Engaging and Changing Higher Education through Brokerage

Education + Training

ISSN: 0040-0912

Article publication date: 1 January 2004

102

Citation

(2004), "Engaging and Changing Higher Education through Brokerage", Education + Training, Vol. 46 No. 1. https://doi.org/10.1108/et.2004.00446aae.002

Publisher

:

Emerald Group Publishing Limited

Copyright © 2004, Emerald Group Publishing Limited


Engaging and Changing Higher Education through Brokerage

Engaging and Changing Higher Education through Brokerage

N.J. Jackson (Ed.)Ashgate2003£45ISBN 0754631486

We are currently mid-way through a 20-year revolution that is fundamentally reshaping British higher education. The system of offering higher education to only an elite, and funding them generously through free tuition and maintenance grants, has been replaced by a mass higher education system in which students (or their parents) are responsible for paying tuition fees and living costs and student loans are the norm. Large numbers of students work part time during term time to finance their studies. More students take the cheaper option of attending their local university, rather than living away from home. "Modules", "credits" and "semesters" become part of the vocabulary of higher education. Continuous assessment plays an ever-greater role as the importance of finals examinations diminishes. "Traditional" disciplines such as physics, chemistry and mathematics decline in importance as the range of courses offered widens to include, for example, golf studies and the popular-music industry. Polytechnics become universities. Universities begin to merge with further-education colleges. "League tables" of universities, unheard of when all universities were thought to be good, grow in importance. Institutions and individuals are rated according to the quality of their research and teaching. Senior politicians challenge the most prestigious universities to admit more people from disadvantaged backgrounds. And on the horizon is the two-year degree course. Successive governments have used the full panoply of levers to achieve these radical reforms – legislation, moral pressure, funding to encourage expansion and change, and reviews such as those chaired by Lord Dearing and Sir Ron Cooke.

This book examines brokerage as a key agent for change in higher education. Brokerage is presented as a process that facilitates change at all levels of the education system and enables UK higher education to be more adaptive and responsive to society and more competitive in the global educational marketplace.
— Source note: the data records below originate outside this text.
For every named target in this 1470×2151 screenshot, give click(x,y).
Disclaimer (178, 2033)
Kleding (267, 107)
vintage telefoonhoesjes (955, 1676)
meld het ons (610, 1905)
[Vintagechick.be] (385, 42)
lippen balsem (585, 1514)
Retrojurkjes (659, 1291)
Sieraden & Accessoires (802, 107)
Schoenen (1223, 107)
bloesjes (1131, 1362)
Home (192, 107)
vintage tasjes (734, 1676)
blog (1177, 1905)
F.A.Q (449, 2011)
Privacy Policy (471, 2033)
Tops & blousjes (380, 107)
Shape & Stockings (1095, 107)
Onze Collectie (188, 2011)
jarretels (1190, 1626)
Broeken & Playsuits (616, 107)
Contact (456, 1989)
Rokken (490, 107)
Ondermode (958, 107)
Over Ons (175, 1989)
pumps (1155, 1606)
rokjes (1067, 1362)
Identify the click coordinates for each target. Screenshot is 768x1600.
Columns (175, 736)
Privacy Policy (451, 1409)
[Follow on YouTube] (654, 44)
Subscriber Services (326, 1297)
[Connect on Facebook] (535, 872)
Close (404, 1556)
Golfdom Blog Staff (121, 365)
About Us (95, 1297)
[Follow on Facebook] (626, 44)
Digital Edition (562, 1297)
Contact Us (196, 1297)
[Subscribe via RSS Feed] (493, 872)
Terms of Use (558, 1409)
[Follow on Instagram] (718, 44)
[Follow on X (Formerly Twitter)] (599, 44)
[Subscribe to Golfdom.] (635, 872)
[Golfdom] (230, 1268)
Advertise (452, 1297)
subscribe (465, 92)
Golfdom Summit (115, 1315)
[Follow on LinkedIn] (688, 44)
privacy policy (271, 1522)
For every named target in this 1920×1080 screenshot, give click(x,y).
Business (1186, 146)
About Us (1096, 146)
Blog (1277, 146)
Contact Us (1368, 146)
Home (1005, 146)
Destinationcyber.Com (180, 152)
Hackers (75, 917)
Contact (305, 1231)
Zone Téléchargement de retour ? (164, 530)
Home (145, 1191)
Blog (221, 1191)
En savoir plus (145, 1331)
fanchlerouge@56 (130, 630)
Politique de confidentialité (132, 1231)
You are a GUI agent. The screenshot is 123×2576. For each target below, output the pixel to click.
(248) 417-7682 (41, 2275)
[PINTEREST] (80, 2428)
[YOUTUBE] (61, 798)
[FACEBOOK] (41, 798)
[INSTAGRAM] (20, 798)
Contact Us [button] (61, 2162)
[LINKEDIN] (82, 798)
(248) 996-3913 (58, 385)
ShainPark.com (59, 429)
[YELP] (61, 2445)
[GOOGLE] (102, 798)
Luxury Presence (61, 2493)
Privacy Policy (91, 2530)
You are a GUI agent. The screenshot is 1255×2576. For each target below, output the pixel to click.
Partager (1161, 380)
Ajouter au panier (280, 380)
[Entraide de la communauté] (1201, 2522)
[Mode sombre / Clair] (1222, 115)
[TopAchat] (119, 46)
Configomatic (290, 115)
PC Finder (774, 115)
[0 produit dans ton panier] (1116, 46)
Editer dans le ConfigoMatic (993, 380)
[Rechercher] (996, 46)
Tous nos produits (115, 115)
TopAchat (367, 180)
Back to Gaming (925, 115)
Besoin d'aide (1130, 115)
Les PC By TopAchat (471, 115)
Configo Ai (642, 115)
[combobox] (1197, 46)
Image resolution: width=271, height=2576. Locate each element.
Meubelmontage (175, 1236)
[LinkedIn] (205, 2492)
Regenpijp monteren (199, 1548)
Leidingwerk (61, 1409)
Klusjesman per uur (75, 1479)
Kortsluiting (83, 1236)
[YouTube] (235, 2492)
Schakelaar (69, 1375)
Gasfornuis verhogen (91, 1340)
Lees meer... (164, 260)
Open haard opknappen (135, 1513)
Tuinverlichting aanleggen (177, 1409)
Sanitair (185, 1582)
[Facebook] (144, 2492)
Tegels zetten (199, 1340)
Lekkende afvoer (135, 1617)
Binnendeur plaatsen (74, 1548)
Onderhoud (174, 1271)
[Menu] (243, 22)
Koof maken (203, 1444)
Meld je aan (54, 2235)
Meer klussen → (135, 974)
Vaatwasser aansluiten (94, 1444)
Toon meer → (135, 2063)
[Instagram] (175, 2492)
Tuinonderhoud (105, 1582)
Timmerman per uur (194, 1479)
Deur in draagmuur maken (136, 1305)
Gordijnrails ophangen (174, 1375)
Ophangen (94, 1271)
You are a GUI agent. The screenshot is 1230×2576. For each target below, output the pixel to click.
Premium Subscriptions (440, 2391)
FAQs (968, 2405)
New educational organizations are seen to be emerging as brokers to facilitate systemic change, and many people working in higher education are shown to use brokerage in their day-to-day professional activities.

The editor gets the volume off to a cracking start with three neat chapters that introduce brokering in higher education, highlight the complexity and messiness of change and describe the art of brokering. Peter Knight then examines how to evaluate the brokers, before a sequence of chapters by a wide range of authors provides organizational case studies. These illustrate brokerage at work in the Higher Education Quality Council's quality-enhancement group, the Quality Assurance Agency for Higher Education, the Learning and Teaching Support Network and the University for Industry. The book closes by examining international perspectives on brokerage in higher education.

In his foreword, Professor Ronald Barnett, of the University of London, comments: "The book picks up the term of 'brokerage' and shows, in its analyses and several examples of the idea in action, that the term has a conceptual weight that has probably not, as yet, been recognized. I believe that Norman Jackson and his contributors are to be applauded in doing nothing other than adding a concept to the vocabulary through which we understand contemporary higher education."

Such is the importance of this volume to all those caught up in the maelstrom that is the current world of UK higher education.